Macroscope | Lehman redux: Why Trump could light the fuse as global debt time bomb ticks away
There is an ominous sense of déjà vu about the world right now which is reminiscent of a global economy out of control and heading into a new disaster. Global growth is running out of steam, world debt exposure has reached crisis proportions, while over-leveraged financial markets are looking extremely overstretched. A single major credit event like 2008’s Lehman’s collapse would be enough to tip the world back into deep catastrophe.
Next time, there might be no easy way back. Policymakers are running out of options on how to deal with any new crisis. Global interest rates are already down at rock bottom levels, the world is awash with synthetic money created by the central banks’ super-stimulus and government debt exposure is bursting at the seams. Short of prayers to St Jude, the patron saint of Lost Causes, the world’s policy cupboard is looking too bare to cope.
If policymakers seem to be sleepwalking into another crisis, so too are the global financial markets. Lifted by US$15 trillion of central bank pump-priming over the last seven years, global equity markets seem far removed from any deep-rooted bear market tendencies. Bond yields are close to record lows, corporate credit spreads remain relatively tight, while market fear gauges like the Vix volatility index are hardly fretting. It is fair to say that global financial markets have ‘irrational exuberance’ written all over them right now.
Some global policymakers may be ranting and railing against the potential ‘doom-loop’ that the world economy is getting itself tangled up in, but little is being done to stop the rot. Supranational bodies like the International Monetary Fund, the Bank for International Settlements and the World Bank have all warned about the explosion of global debt, but talking is one thing and direct action is something else.
Their main worry is the global recovery has become too dependent on an explosive build-up of debt thanks to all the cheap money generation in the wake of the financial crash.

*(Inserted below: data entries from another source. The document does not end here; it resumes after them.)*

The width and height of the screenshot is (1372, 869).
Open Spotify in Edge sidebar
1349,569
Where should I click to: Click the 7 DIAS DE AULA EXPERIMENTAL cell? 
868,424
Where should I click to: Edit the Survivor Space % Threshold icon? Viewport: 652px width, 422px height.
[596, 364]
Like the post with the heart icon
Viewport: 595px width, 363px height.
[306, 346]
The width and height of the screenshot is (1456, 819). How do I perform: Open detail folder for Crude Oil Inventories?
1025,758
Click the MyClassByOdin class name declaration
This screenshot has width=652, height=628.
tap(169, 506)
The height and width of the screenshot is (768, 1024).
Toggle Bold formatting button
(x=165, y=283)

Since 2007, world debt is estimated to have risen by US$57 billion, an accumulation which could have devastating future effects if it starts to sour. Households, businesses and governments have all increased debt at a time when borrowing costs have hit an all-time low. It is less of a problem as cheap money is helping the real economy by boosting consumption, investment and growth. But the chief worry is that cheap money has mainly been ramping up financial speculation in property, stocks and high-risk assets.